Investor group ShareSoc has called on Aviva to claw back bonuses paid in 2018 after the provider was censured for 'potentially misleading' the market in its share buyback saga.
In an open letter to the provider, published yesterday (January 13), ShareSoc said if Aviva was unable to recall directors’ bonuses from 2018 it should consider asking those involved to volunteer to give back the bonuses in question.
Another way could be for Aviva to take the 2018 bonuses from any 2020 bonus awards, the investor group stated.
In the letter, Cliff Weight, director of ShareSoc, said: “ShareSoc considers that it should be possible to claw back bonuses which were not deserved.
“The FCA fines and censure are very important and Aviva needs to advise how the organisation will address and change remuneration matters.”
Aviva declined to comment on the letter but noted that it revised down executive director bonuses at the time in 2018.
Last year (October 26), the Financial Conduct Authority publicly censured the pensions and insurance giant for failing to ensure its market updates were not misleading.
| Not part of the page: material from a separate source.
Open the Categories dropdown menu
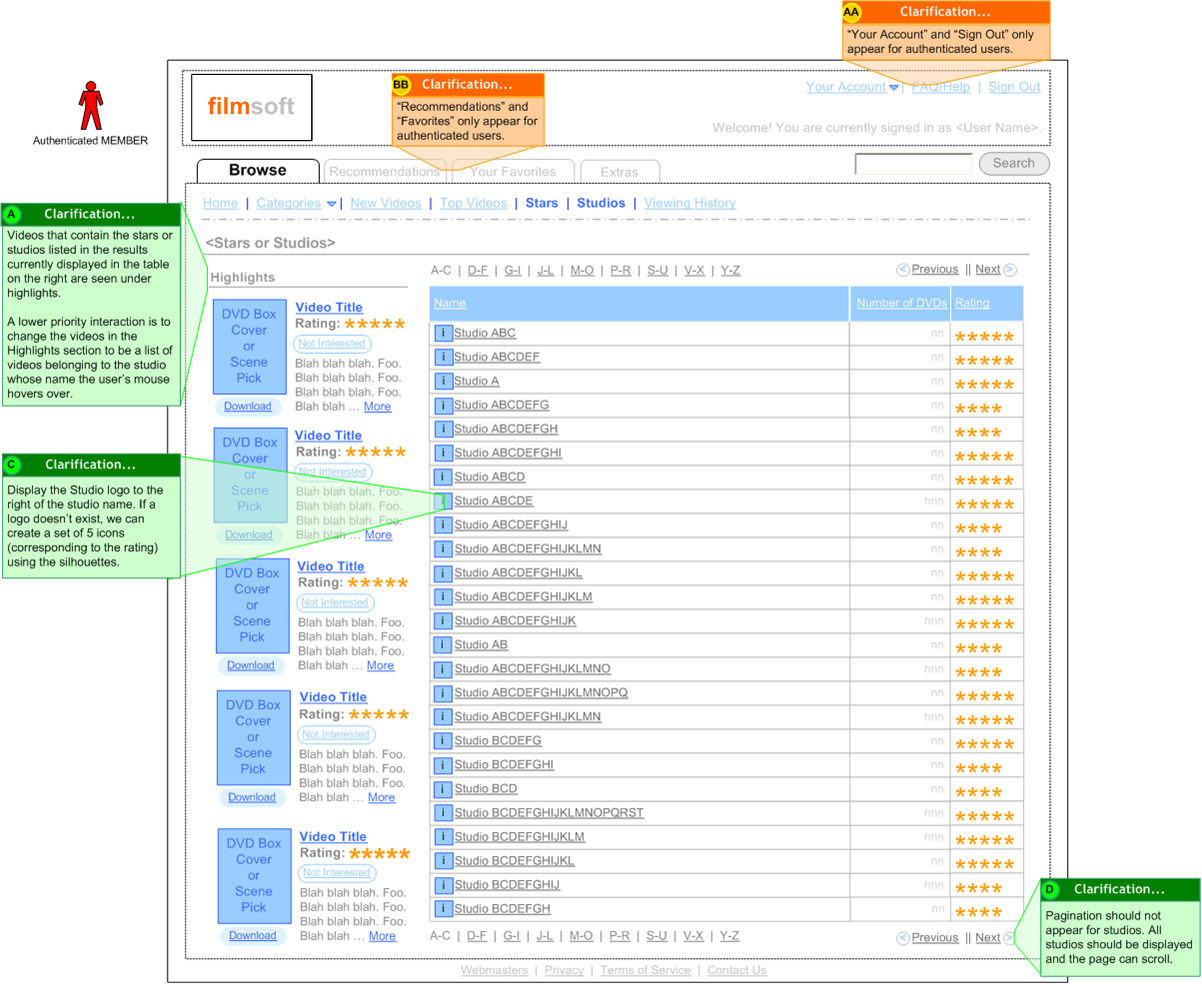 click(331, 204)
It found that Aviva had failed to consider adequately how its announcement in 2018 might be interpreted by the market, especially the holders of the shares in question.
The incident concerned preliminary year-end results from March 2018, in which Aviva said it could legally cancel nearly half a billion pounds worth of preference shares held by investors.
At the time the shares were trading at above their par value, so the statement raised concerns holders would incur losses if the shares were cancelled.
As investors took action to sell at the above par trading price, the market price for the preference shares fell between 20 and 26 per cent on the day of the announcement.
But Aviva had not decided to cancel the shares in question and the impression given by the announcement was not accurate.
Following this, ShareSoc warned Aviva that a “trivial remuneration adjustment” would not be acceptable and has also called for a cultural change at the provider.
In its Q3 statement in November, Aviva said it accepted the FCA’s decision and said it was “a disappointing episode for which we are sorry for and lessons have been learned”.
In light of the final notice, it said it was reviewing the impact on remuneration.